J’ai connu cette période bénie où bosser soixante heures par semaine et les week-ends sans contrepartie financière était normal car ce que nous recevions était cent fois plus enrichissant que l’indemnité que nous vous devons dorénavant.

Cette indemnité vient éclipser, les obligations fondamentales qui caractérisaient « la convention de stage gratuit ».

Le stagiaire faisait tout pour démontrer son envie d’apprendre, son envie de comprendre, de progresser et il cherchait à tout moment à se rendre indispensable…

En contrepartie, le patron remerciait ses anciens maitres en poursuivant la tradition et récompensait le dévouement de ses stagiaires en leur transmettant ses savoirs, sa foi dans la défense, et dans chaque stagiaire il reconnaissait le jeune avocat qu’il avait été quelques années plus tôt.

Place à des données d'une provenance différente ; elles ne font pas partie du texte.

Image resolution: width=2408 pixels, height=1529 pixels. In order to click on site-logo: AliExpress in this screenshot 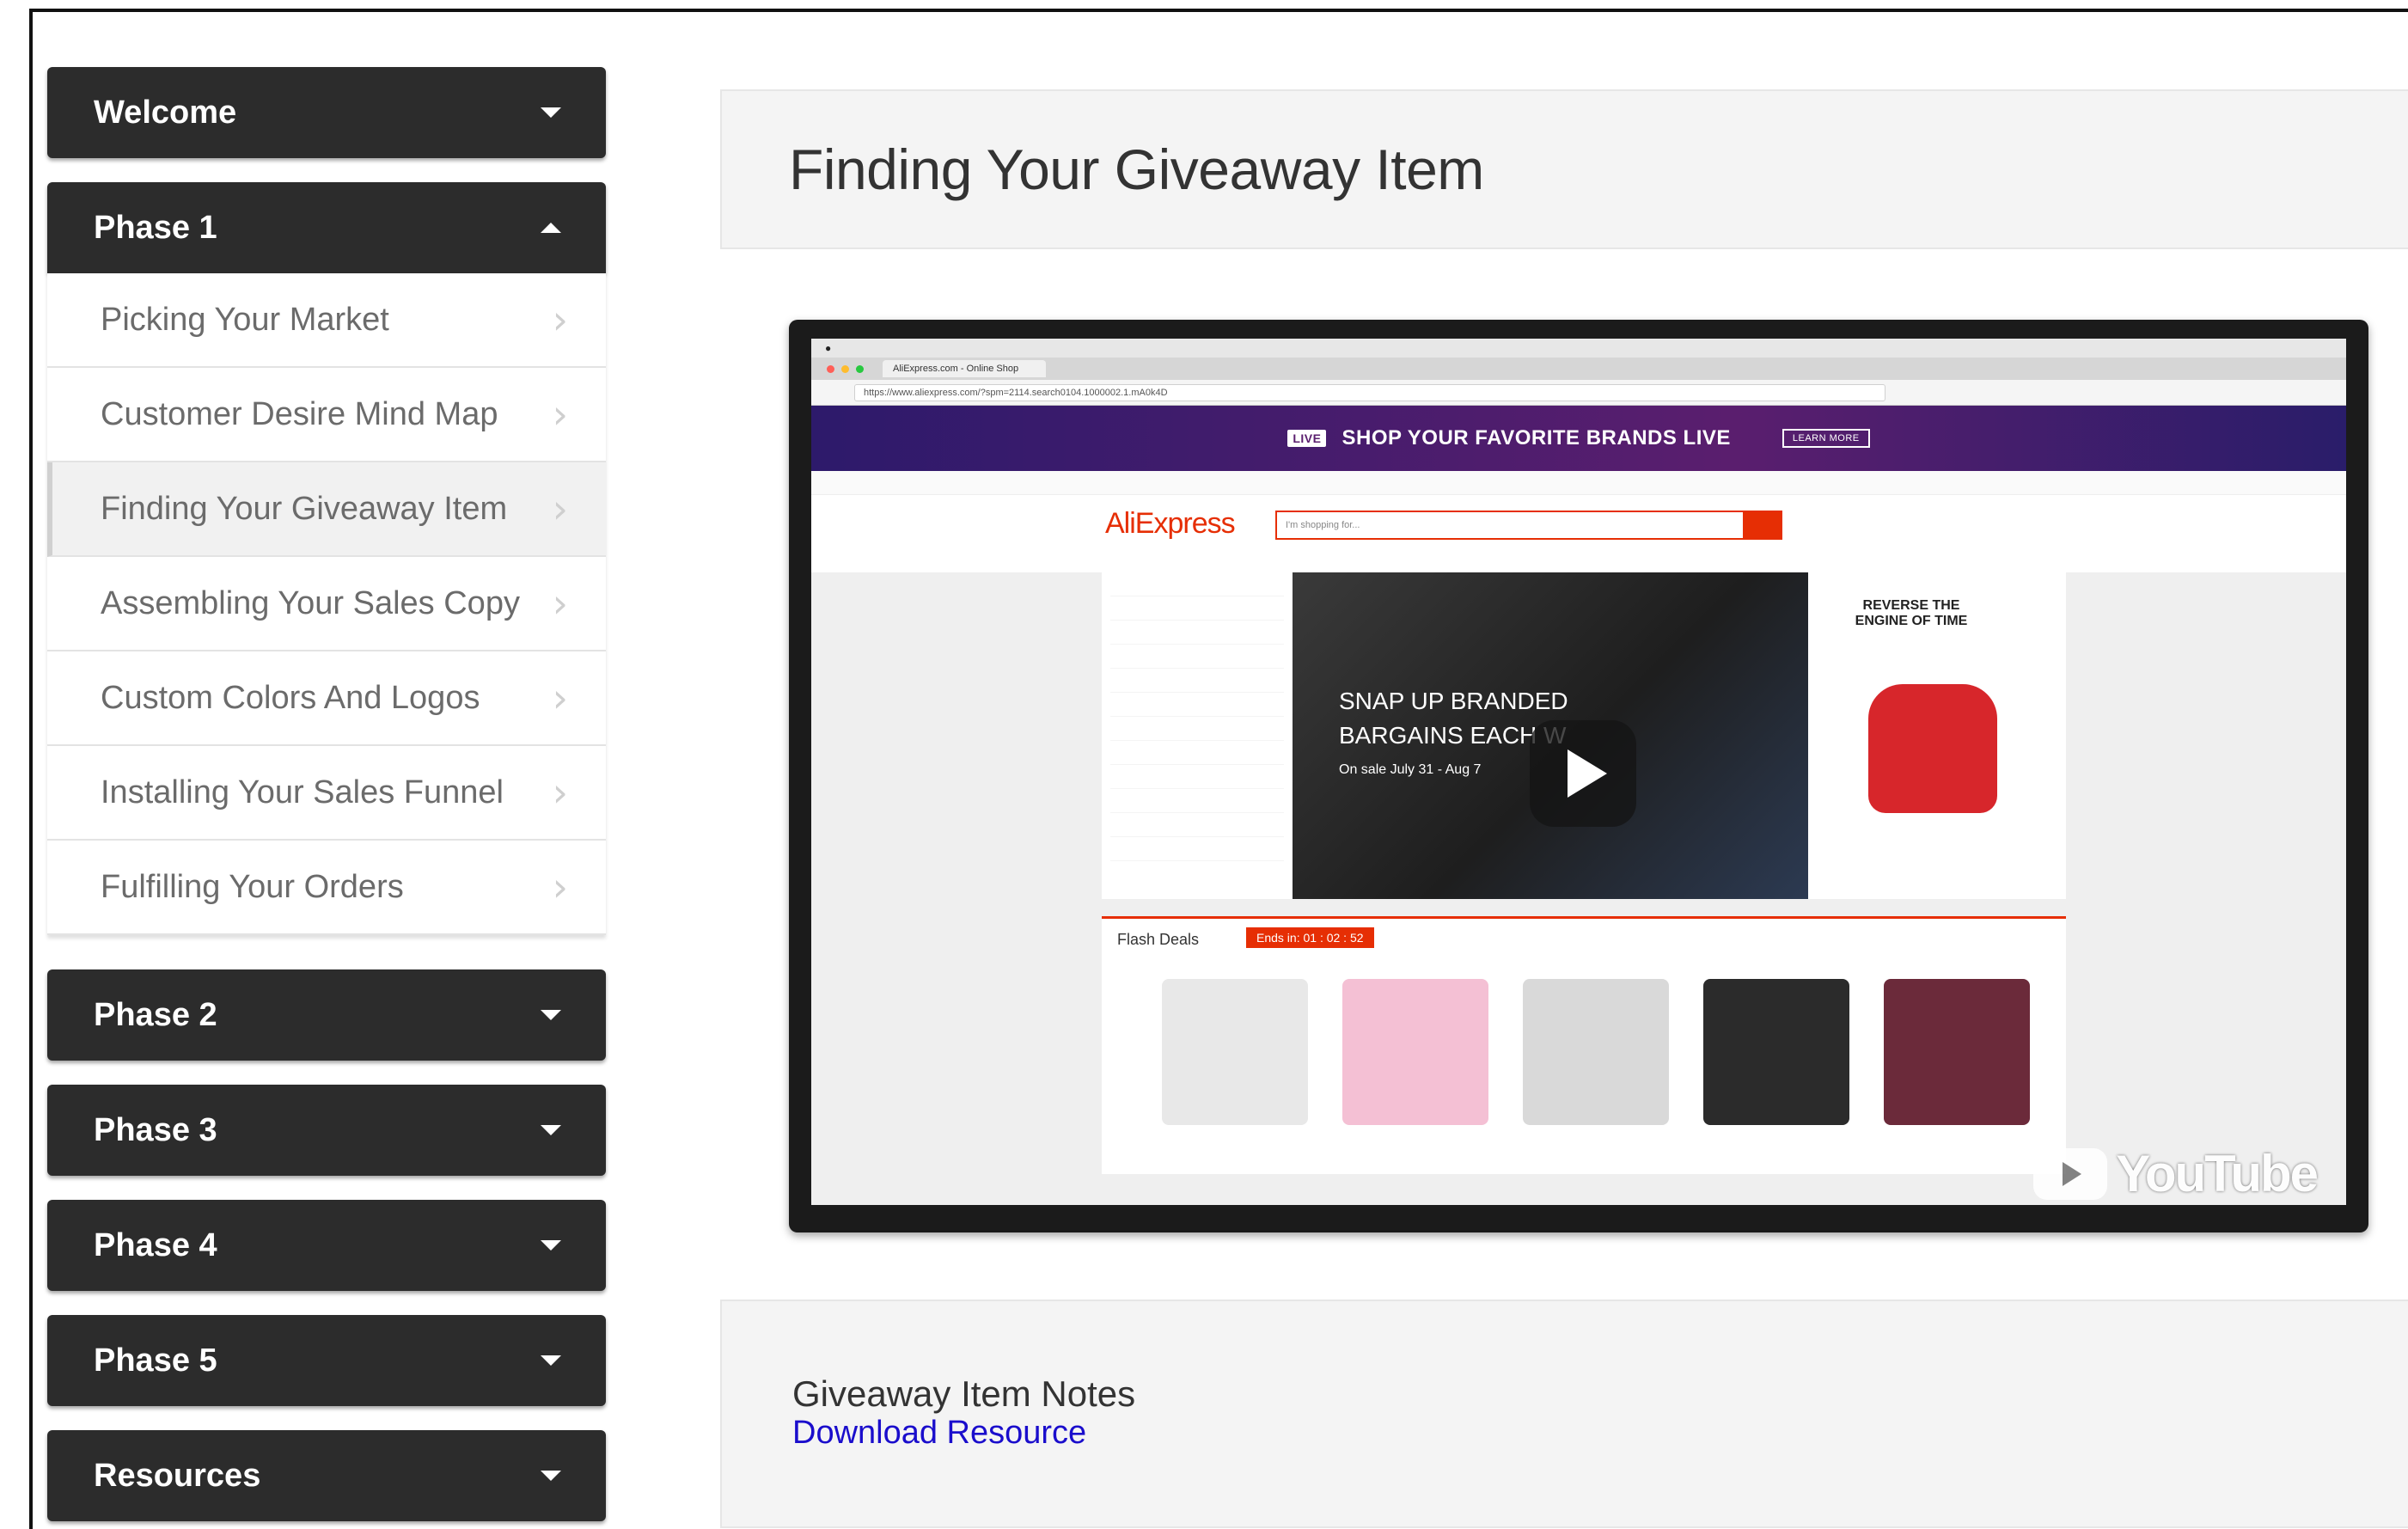, I will do `click(1170, 524)`.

Dorénavant, nous pensons plus à défendre nos intérêts que ceux de nos clients, nous protestons contre les incorrections des stagiaires, leur manque de motivation, leur manque d’ambition, leur manque d’implication… et les stagiaires se sentent dévalorisés par le service d’indemnités qui leur semblent indécentes et considèrent qu’ils sont exploités.

Nous, maitres de stage, nous perdons de vue :

• que la profession d’avocat est un ministère qui passe par le désintéressement ;

• que la noblesse de notre métier est de former les plus jeunes et non de les exploiter motif pris que nous leur servons une indemnité…

• que notre rôle d’anciens est de transmettre notre passion, notre dévouement, notre savoir, notre envie de défendre…

Vous, futurs stagiaires, vous perdez de vue:

• que ce métier est incompatible avec les 35 heures, les week-ends, les voyages, une vie de famille…

• que votre seule exigence devrait être de recevoir l’enseignement qui vous permettra, en toutes
circonstances, de rester désintéressés, compétents, dignes, courageux c’est-à-dire Avocat.